Well, your previous message demonstrated one reason: It requires a lot
more coordination (the "enormous trumpet call") to make sure things are
consistent at rollup time, and there's no advantage (that I see) gained
from it. It also doesn't scale well at all. (As somebody who's
designed and administrated a few different large-scale CVS-based
software release systems, I'm speaking from personal experience on that
bit.)
In the short term, we may not be scaling to more than 4 or 5 projects,
but I don't see why we should deliberately limit ourselves to that
either, particularly since there's the potential for splitting this
whole thing out into quite a few more groups (or bringing more things
into the fold) later on if people decide it's worth it.

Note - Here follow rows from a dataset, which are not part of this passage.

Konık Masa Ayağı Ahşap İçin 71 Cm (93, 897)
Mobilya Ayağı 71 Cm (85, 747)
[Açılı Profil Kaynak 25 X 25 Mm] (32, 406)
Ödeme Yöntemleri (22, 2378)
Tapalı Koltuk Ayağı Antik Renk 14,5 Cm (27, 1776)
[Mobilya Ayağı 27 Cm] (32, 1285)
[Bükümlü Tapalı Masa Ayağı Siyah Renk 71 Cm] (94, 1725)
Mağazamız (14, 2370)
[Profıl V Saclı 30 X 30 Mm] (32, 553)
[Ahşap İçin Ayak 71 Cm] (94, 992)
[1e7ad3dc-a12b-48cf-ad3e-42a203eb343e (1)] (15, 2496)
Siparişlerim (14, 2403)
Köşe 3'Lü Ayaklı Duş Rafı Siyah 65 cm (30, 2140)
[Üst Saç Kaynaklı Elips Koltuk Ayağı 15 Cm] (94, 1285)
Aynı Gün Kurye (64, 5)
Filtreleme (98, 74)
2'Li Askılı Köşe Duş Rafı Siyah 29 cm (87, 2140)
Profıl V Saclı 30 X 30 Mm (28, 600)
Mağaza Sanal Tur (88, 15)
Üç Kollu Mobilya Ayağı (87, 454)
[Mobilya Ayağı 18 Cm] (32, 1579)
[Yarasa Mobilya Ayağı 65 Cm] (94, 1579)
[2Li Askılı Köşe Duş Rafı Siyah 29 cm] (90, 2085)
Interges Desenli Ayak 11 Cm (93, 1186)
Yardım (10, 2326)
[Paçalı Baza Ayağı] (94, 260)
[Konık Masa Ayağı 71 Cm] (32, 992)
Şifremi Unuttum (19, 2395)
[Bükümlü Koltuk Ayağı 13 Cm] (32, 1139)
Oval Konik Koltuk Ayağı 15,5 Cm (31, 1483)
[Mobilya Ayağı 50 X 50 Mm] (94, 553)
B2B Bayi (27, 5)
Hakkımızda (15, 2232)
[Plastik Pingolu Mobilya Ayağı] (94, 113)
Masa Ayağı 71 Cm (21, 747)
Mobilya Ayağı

>>I agree with the global tagging thing, but I don't see why this much
>>effort has to be put into making everything ready concurrently just so
>>it can be rolled together. Automatic coordination of this sort of thing
>>is part of what CVS (and in particular CVS tags) is supposed to be good for.
>>
>
> "Making everything ready" just means "make sure it's not currently
> broken". This is exactly how we do things now, I don't think anything
> should change.
Except that you're going to get multiple semi-independent groups working
on multiple internal timelines and all of a sudden you have to hold off
the release of module A because module B's got a big problem that'll
take a few days to fix, then by the time module B is fixed, module C has
a problem, and when everything finally gets straightened out, something
you could have gotten out the door in an hour has taken a week and a half.
>>It seems to me that each subproject should attempt to maintain at all
>>times a tag that says "current rollup-candidate", which isn't
>>necessarily the latest-and-greatest, but is the latest version that's
>>stable and without showstoppers.
[Actually, I should have said "it's a _recent_ version that's stable and
without showstoppers".]
> I suggested this a while back - but after thinking about it some more I
> realised this just means extra work. Instead of tagging it once when the
> trumpet call is released, we must now update the latest-known-working
> tag every time we make a commit - yuck.
Umm, no. All it means is that each group maintains its own release
schedule, and updates its "releasable" tag appropriately for their
schedule. This doesn't have to be every commit, it could be every day,
or every week, or whenever somebody feels like it (and it _can_ be that
flexible, because each group doesn't have to drop everything and
coordinate with everybody each time somebody wants to update things).